What’s interesting to me is how this seriously upends the high value placed upon rhetoric just a little later on and a little further west. As the city-states of Greece started to develop and a burgeoning form of democracy began to thrive, the study and practice of rhetoric became something of the utmost importance to civic life. If you wanted to change civil society, you needed the ability to persuade people: you had to inform them, delight them, and, most importantly, move them to some form of assent and action. Since the pre-Socratic sophists, we’ve always been fascinated by this power of ours to persuade another to think in a new way, to adopt our vocabulary, or even to change longstanding habits and behaviours.
And this power is very real, as most of us who’ve been on either side of the dynamic can attest; but it’s also somewhat elusive. Just what is it about how we speak that has the ability to move another person at some times, but not at others? In most accounts of rhetoric, the lion’s share of attention is given to the power and ethos of the speaker and to the extension of that speaker into a carefully crafted speech.
But even with such a focus, knowledge of all the rules for a good orator and oration didn’t guarantee anything. And it’s why there’s always been a debate about the usefulness of studying rhetoric, since it, like music, seems to be intuitively apprehended by some and not by others. That is, rhetoric was not merely a mechanical procedure: if you do x, the result will be y. Because sometimes x could produce z, or sometimes it might even produce nothing. It was more of a study that had to be situated, and examined case by case, realizing that general rules may or may not work given the variety of other variables that could be thrown into any possible number of mixes. But there’s a third part to the dynamic that needs some attention: the audience.

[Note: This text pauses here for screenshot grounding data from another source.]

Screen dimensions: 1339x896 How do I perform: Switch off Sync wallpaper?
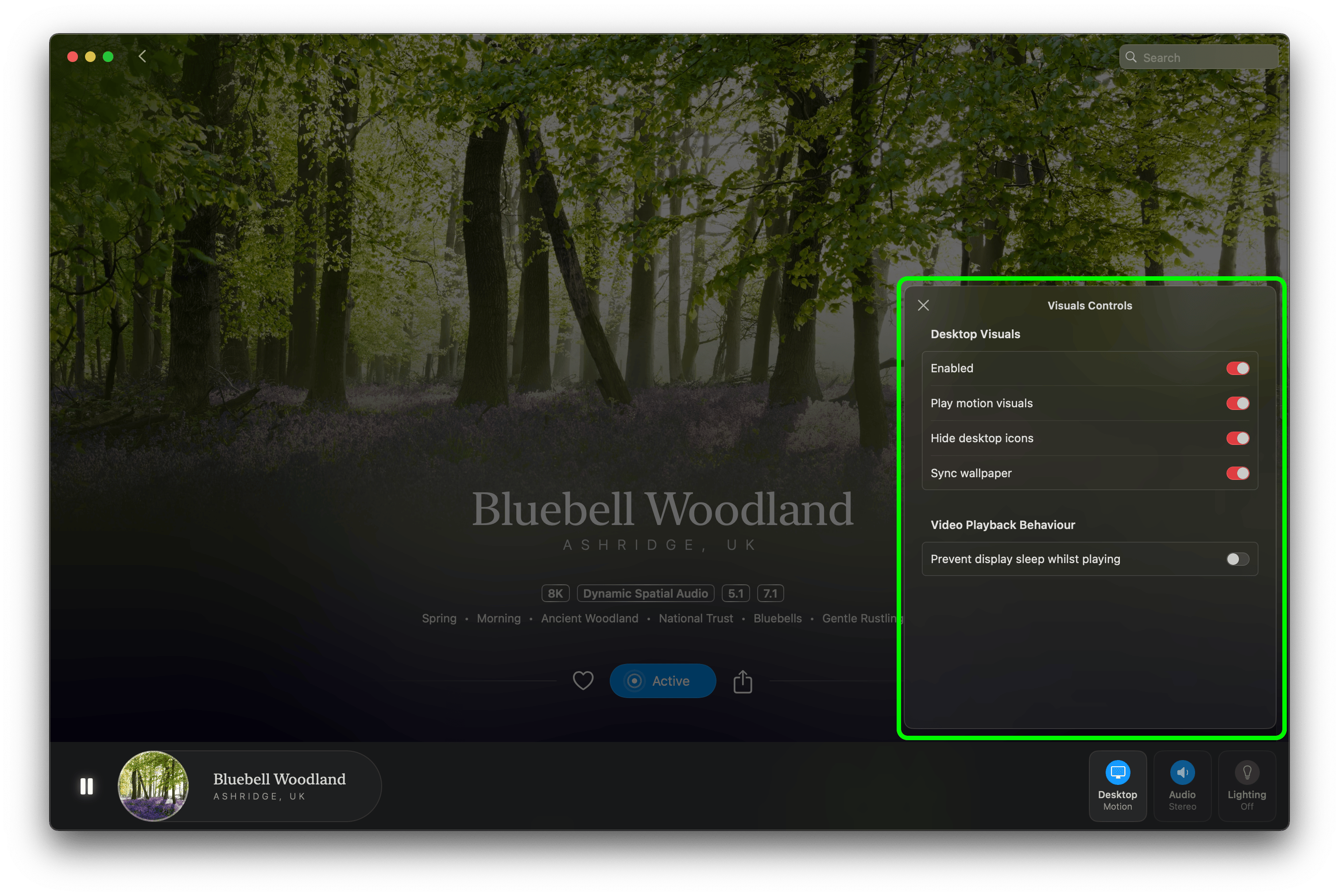point(1237,473)
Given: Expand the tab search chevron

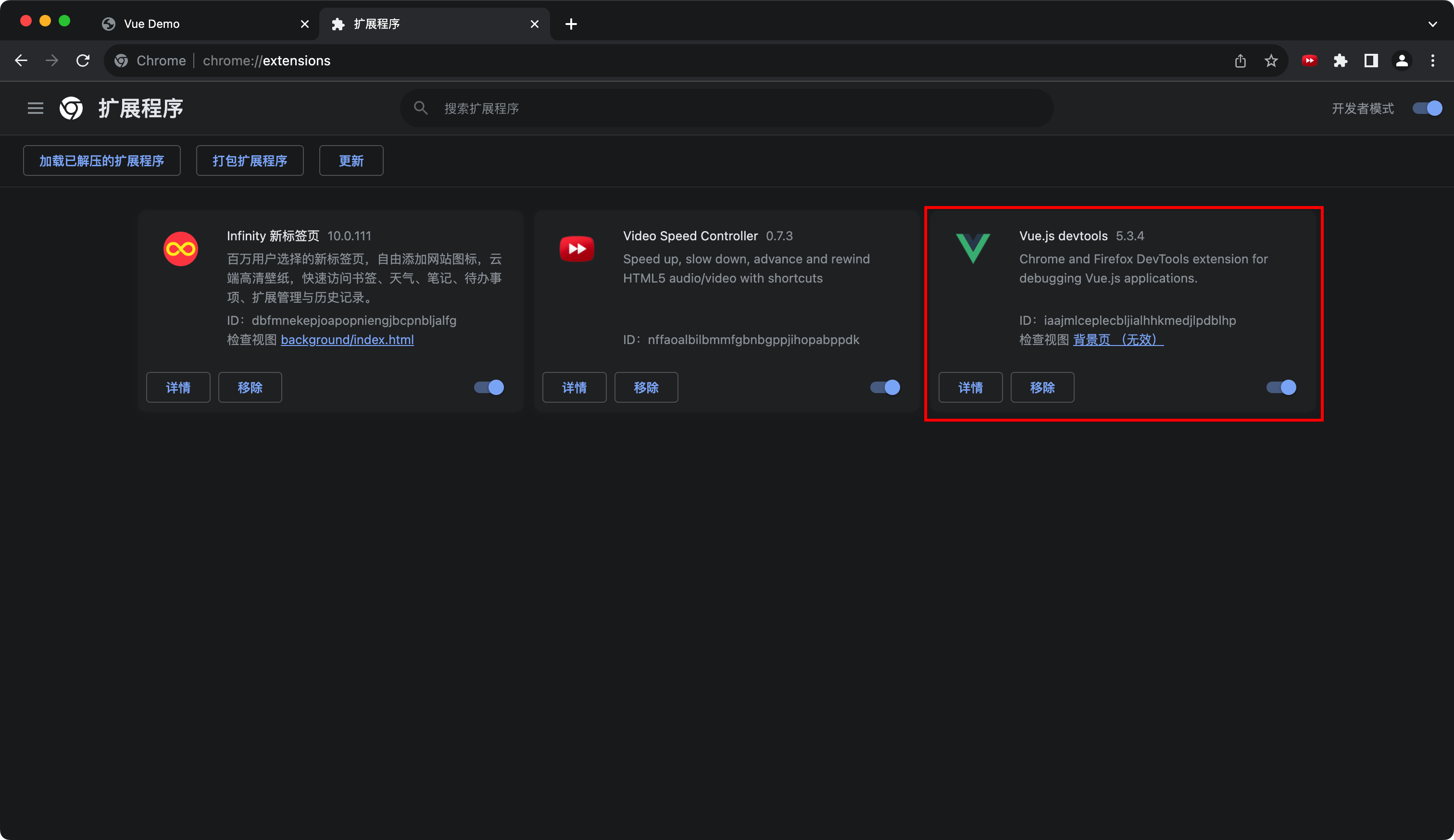Looking at the screenshot, I should [x=1433, y=24].
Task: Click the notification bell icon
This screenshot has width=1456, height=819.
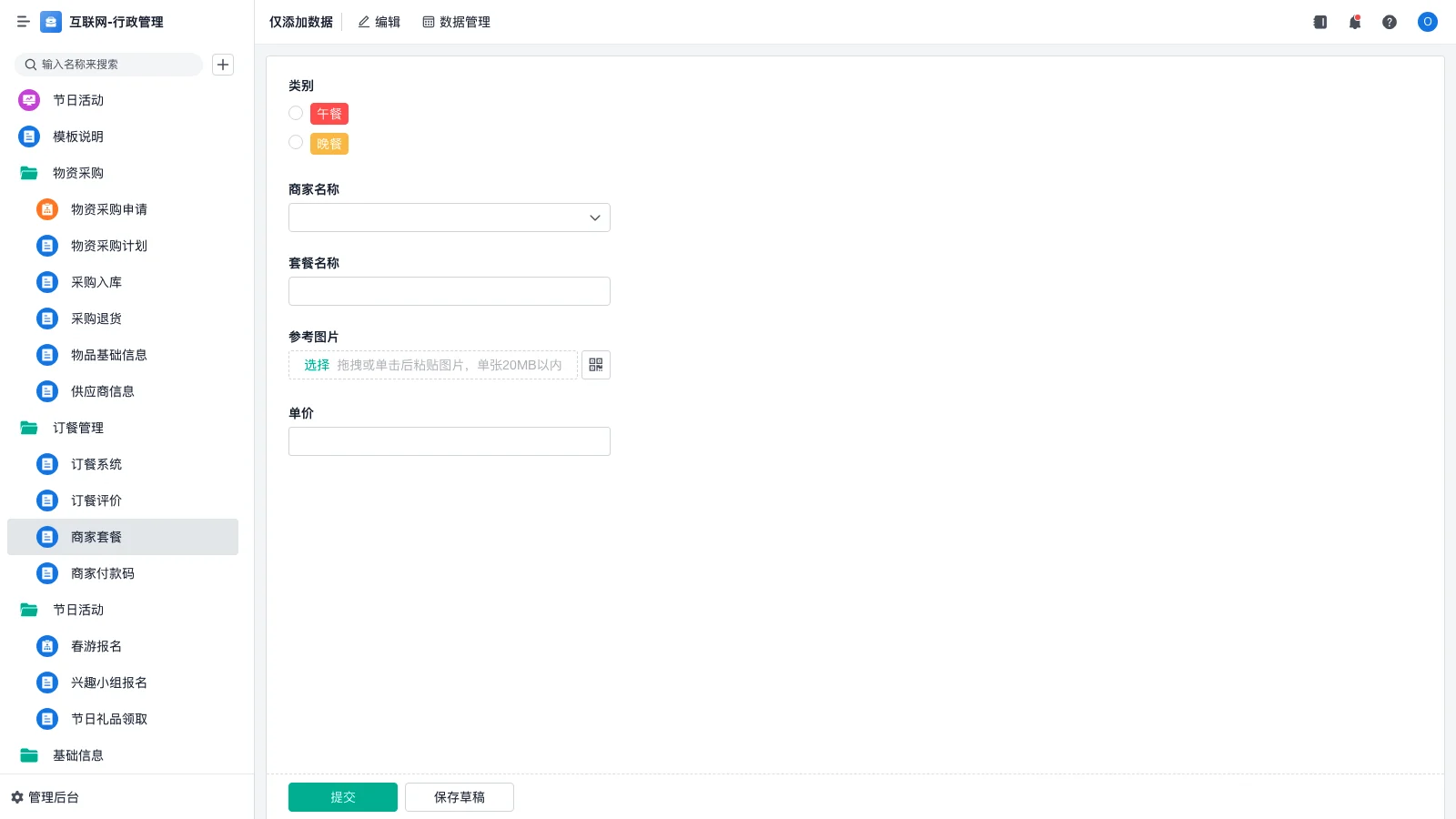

Going back to Moses, then, it seems that the Judeo-Christian approach to persuasion, for better or worse, didn’t rely the same way on rhetorical arguments that the Greco-Roman approach focused upon. Consider classical writers’ invocations to the muses to inspire their speeches and speechwriters, to descend upon them and provide them with the words they needed to say. The idea of inspiration seems to be taken quite literally.
But it seems from many of the biblical accounts that the threefold dynamic of the speech act—speaker-text-audience—is actually fully participating in something that largely transcends and often eludes all the various parts—not just the speaker. So might it not be possible that such inspiration is also required for the listener to appreciate rhetoric? In this vein, the other half of the Moses story is quite important. Pharaoh, despite all the proclamations Moses and Aaron were giving, was not given the ears to hear. For the audience to hear, it seems, is a gift of grace akin to that of inspiration for speaking well. The speaker, then, was not the only one in the relationship who needed to be “inspired.”
What implications does this have for those of us working to research, to present, and to influence? We want to be winsome, credible, and logical. But these stories attest that we may need to ask also for some other movement of grace in order that our ideas, should they be true, won’t simply fall on ears incapable of hearing.